Diálogos de buena fe

Es preciso comprender que la historia otorga la razón al pueblo de Sarayaku. La diferencia radica en que esa historia ha cambiado en favor y en beneficio del país y de sus habitantes. Ahora el Estado redefine un nuevo rol en el manejo de los recursos naturales y coexistencia con las diversas culturas y nacionalidades que habitan el territorio ecuatoriano. La claridad y asimilación política de este aspecto es un punto esencial para entender y ejecutar diálogos interculturales de buena fe. Ahora los pueblos amazónicos tienen la opción de dialogar, sin intermediarios, con un Estado incluyente y que hace esfuerzos por consensuar, mientras que ya no es necesario interlocutar desde la comunidad con las voraces compañías extranjeras de manera desigual e impositiva.

El Estado ecuatoriano argumenta y se define, constitucionalmente, bajo los principios de plurinacionalidad e interculturalidad; esto supone garantizar el sostenimiento de una nueva dinámica institucional con los pueblos, nacionalidades y comunidades ancestrales amazónicas. Implica, además, el establecimiento y puesta en marcha de una política pública dirigida hacia esa región del país, bajo una nueva actitud diálogo y respeto mutuo. Los argumentos del Estado son claros, pero pueden no ser suficientes: Garantizar una explotación hidrocarburífera social y ambientalmente sustentable de sus recursos no renovables, mediante una estricta mitigación de riesgos ambientales y la redistribución prioritaria de la renta petrolera para las comunidades localizadas en las zonas de exploración y producción hidrocarburífera. Consolidar la soberanía del Estado sobre los recursos naturales y apoyarse en la inversión extranjera para la búsqueda de nuevas reservas hidrocarburíferas y para la reactivación de la producción de los campos maduros, con reglas de juego contractual claras y estables.

El qué hacer está definido, pero el cómo hacer todavía acusa deficiencias que deben ser superadas de mutuo acuerdo con las comunidades amazónicas, si se quiere lograr consenso y entendimiento teórico y práctico en función de objetivos compartidos.

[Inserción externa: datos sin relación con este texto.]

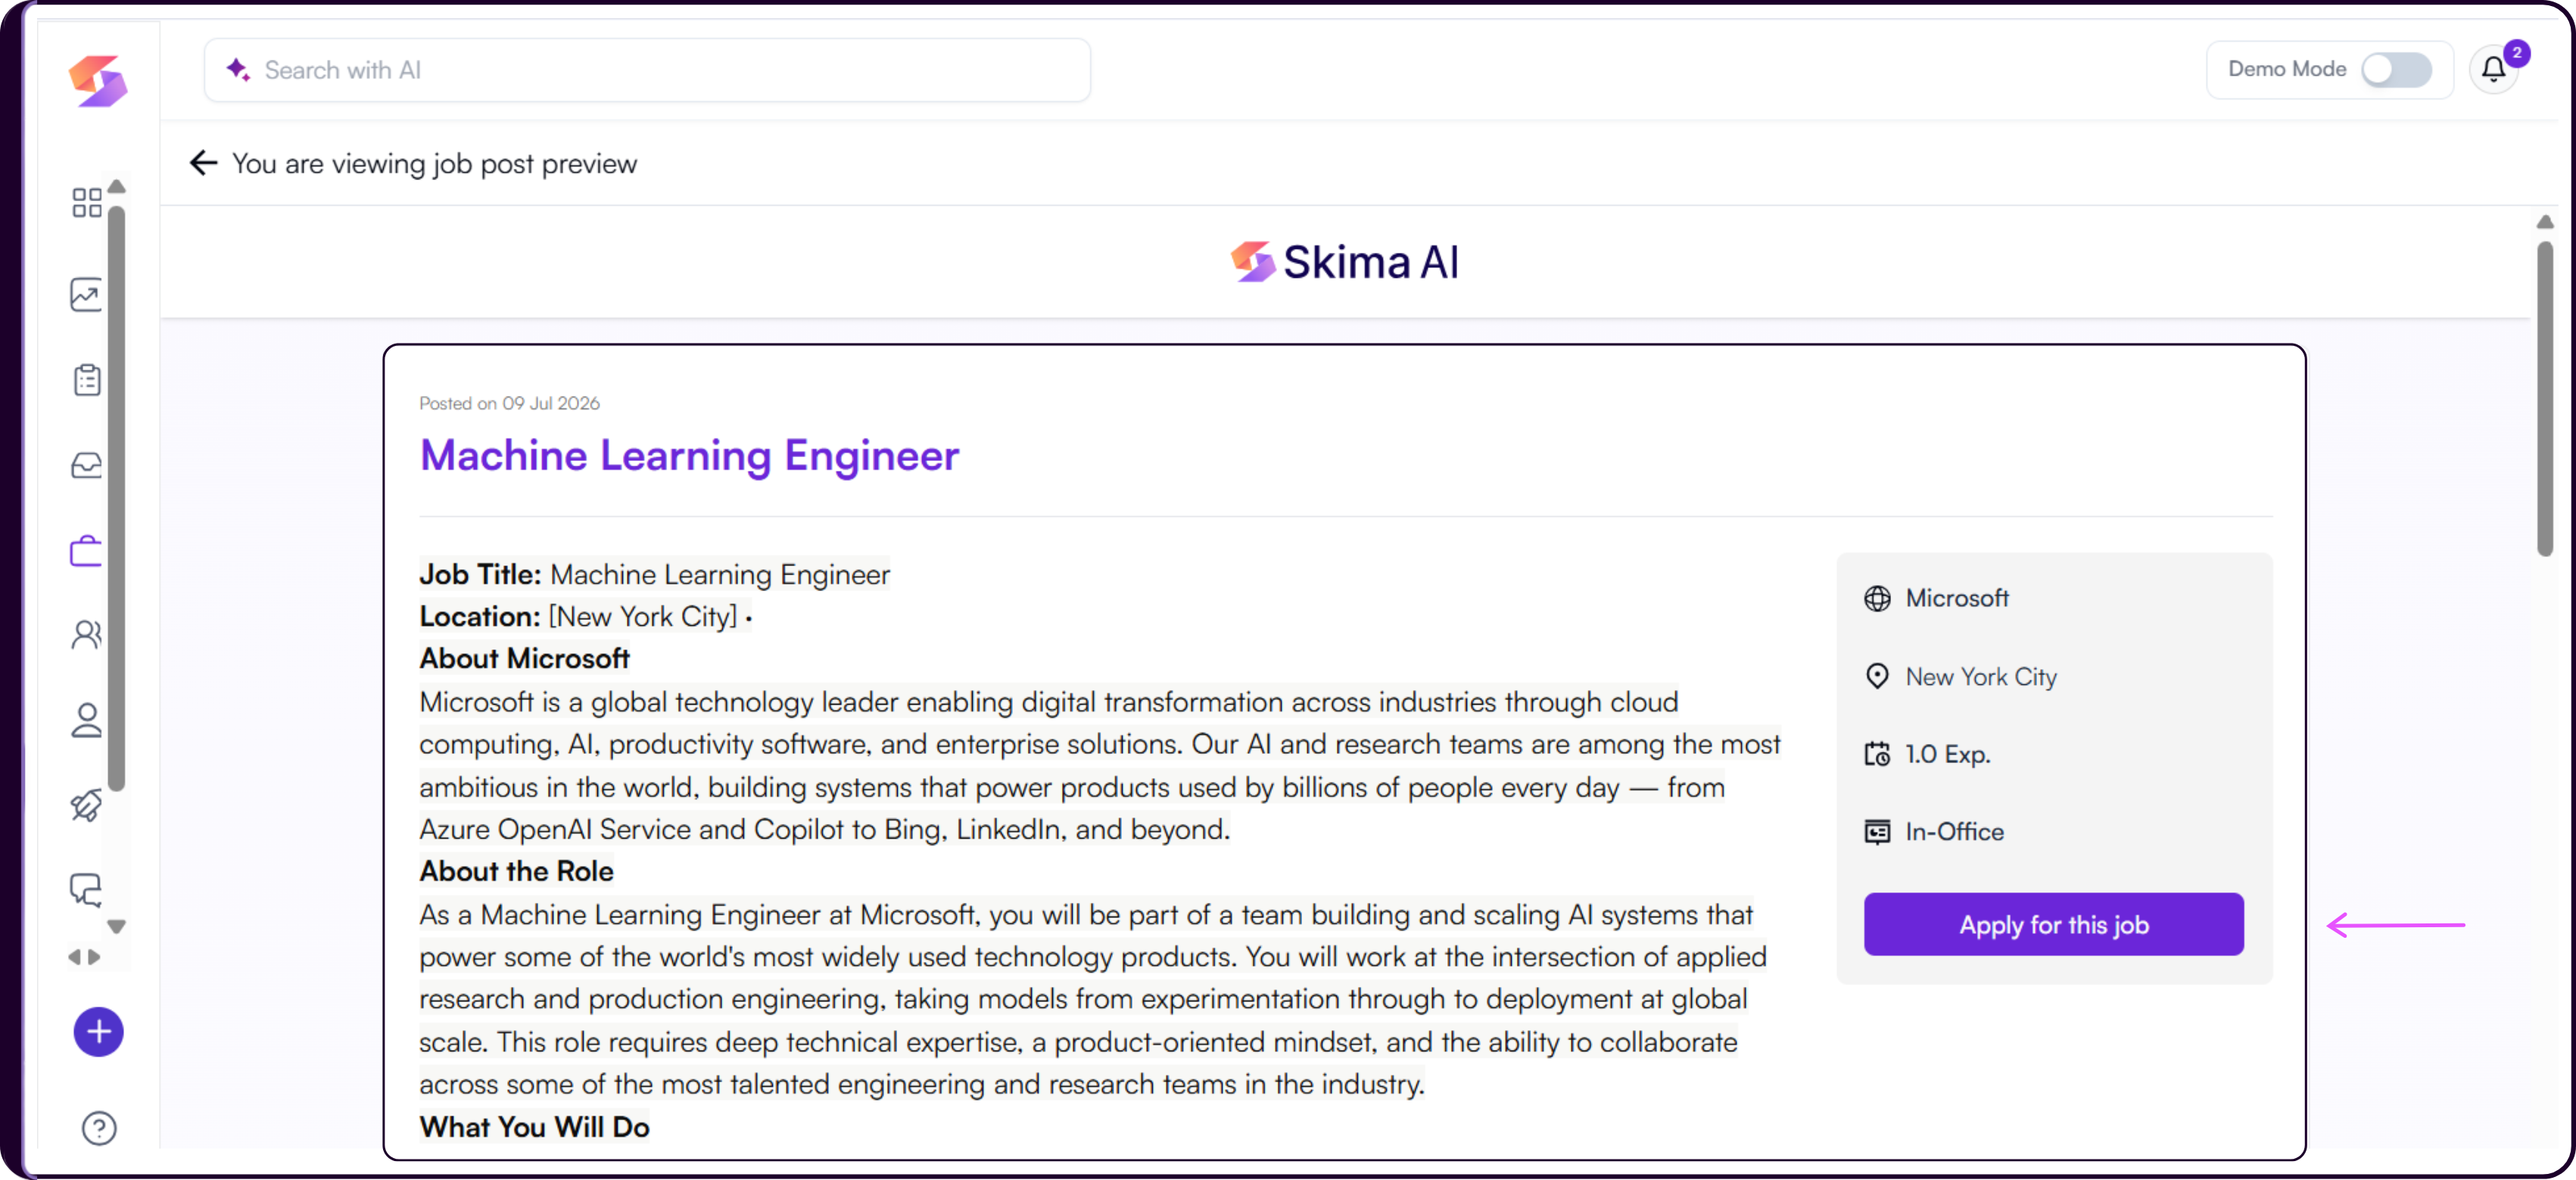
Task: Click the notification bell icon
Action: 2493,69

Para ello hay que comenzar reconociendo el derecho de los hombres y mujeres amazónicos “a ser y vivir como pueblos diversos, con sus propias culturas, en sus territorios”. Y dentro de ese reconocimiento, comprender también que todos los pueblos tienen derecho a la libre determinación.

Todavía está pendiente la tarea de crear nuevos mecanismos de acercamiento y consenso entre el Estado y los pueblos ancestrales de la Amazonía. La tarea consiste en generar un panorama impregnado del nuevo espíritu de reconocimiento del otro y respeto mutuo. El desafío de este camino es complejo y está plagado de incertidumbre; precisamente, el esfuerzo radica en romper la desconfianza, despejar el discurso de prejuicios y fórmulas abstractas. La misma selva enseña que se puede caminar en ella desbrozando sus misterios y abriendo un sendero expedito, cuando se quiere ir al encuentro de su ancestral sabiduría.